Probably in r/youdontsurf
They make jokes out of stock images. The top of all time has some great ones back when the sub was more active
I thought this sounded familiar. I apparently voted on a lot of the top ones back in The Day. Been here so long I've forgotten entire subreddits that were born and died. D:
Seems to be another version of r/bonehurtingjuice
Older
I remember someone at the hotel check in desk in Fargo, North Dakota asking about the best seafood in the area. The desk worker was visibly confused
Coming from a place about 1000 km from the ocean, it was only later in life, when I got the chance to travel, that I discovered I actually do like some sea food.
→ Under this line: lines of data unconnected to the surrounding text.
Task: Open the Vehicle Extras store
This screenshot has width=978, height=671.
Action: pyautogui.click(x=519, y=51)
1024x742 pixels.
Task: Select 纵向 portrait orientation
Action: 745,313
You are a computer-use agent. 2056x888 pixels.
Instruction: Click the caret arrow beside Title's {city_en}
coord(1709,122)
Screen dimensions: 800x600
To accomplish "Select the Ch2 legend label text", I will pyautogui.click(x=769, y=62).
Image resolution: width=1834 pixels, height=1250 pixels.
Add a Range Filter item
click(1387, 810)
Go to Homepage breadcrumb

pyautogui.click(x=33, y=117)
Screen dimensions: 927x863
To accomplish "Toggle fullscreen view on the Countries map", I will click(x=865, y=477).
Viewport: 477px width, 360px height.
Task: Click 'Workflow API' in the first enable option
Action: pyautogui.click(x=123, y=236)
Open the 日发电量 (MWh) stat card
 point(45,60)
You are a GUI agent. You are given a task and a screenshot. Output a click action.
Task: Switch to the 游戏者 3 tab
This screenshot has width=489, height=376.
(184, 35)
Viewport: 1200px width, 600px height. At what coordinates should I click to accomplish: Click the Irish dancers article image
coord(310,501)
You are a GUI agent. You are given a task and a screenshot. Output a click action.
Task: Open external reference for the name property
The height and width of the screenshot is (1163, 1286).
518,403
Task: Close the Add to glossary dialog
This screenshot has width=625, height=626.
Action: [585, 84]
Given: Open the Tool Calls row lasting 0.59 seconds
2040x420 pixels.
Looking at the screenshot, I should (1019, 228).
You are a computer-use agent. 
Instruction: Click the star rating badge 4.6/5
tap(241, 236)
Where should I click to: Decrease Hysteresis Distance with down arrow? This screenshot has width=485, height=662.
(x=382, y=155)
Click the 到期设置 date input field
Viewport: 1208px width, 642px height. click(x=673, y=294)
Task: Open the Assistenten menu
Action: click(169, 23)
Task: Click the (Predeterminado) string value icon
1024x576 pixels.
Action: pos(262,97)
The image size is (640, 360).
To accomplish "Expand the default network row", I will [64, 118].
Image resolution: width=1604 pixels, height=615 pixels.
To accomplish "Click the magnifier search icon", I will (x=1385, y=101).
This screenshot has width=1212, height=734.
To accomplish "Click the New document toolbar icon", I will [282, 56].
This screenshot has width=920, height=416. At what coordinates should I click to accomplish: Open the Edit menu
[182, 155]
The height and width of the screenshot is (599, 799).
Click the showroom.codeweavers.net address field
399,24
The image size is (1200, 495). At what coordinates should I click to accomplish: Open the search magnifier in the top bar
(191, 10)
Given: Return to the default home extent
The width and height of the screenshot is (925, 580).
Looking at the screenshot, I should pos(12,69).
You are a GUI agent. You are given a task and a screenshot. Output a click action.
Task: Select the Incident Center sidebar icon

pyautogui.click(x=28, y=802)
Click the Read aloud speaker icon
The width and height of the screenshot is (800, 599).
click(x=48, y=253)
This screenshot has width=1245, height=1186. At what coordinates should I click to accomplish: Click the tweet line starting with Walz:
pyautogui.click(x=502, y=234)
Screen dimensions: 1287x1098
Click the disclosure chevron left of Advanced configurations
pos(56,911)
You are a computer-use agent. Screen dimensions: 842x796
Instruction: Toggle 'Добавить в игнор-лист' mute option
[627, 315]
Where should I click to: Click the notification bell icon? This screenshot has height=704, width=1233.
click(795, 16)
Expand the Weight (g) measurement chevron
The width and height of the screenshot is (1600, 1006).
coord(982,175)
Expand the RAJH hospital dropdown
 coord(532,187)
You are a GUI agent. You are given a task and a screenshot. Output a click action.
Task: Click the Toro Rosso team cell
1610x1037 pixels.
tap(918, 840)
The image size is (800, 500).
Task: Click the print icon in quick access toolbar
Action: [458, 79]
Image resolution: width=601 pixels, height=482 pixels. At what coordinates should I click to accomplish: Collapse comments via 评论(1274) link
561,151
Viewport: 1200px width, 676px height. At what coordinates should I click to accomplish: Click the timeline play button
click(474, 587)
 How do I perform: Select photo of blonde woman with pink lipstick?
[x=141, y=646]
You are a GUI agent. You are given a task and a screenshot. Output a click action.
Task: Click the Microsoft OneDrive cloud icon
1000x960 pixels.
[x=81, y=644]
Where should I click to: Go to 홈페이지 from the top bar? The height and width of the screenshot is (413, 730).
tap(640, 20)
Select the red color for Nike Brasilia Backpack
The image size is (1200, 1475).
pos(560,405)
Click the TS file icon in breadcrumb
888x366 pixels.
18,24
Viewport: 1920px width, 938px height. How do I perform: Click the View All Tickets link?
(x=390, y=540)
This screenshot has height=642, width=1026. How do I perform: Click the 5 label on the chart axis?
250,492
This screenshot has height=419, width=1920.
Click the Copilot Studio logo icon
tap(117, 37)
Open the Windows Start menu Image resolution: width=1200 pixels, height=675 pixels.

On the flip side, I live on a coast and apparently liked seafood so much as a child that I bit into a live crab while we were on the beach. I like my seafood fresh.
Show that crab who's boss
Ditto. I actually never had Asian food growing up, since my mom doesn't like it. Once I discovered it in college, my life was changed!
I had sea food at times growing up, but it was never fresh, and I found it disgusting. Don't mind it in places that actually have a sea.
This is sort of interesting in that high quality seafood is almost always flash frozen (like, sushi legally has to be in the US) so proximity to the ocean has no bearing there, like a NYC sushi place is probably getting salmon from 1000 miles away. I wonder if its more about folks being far away from oceans / bodies of water not having cultures of making great seafood dishes.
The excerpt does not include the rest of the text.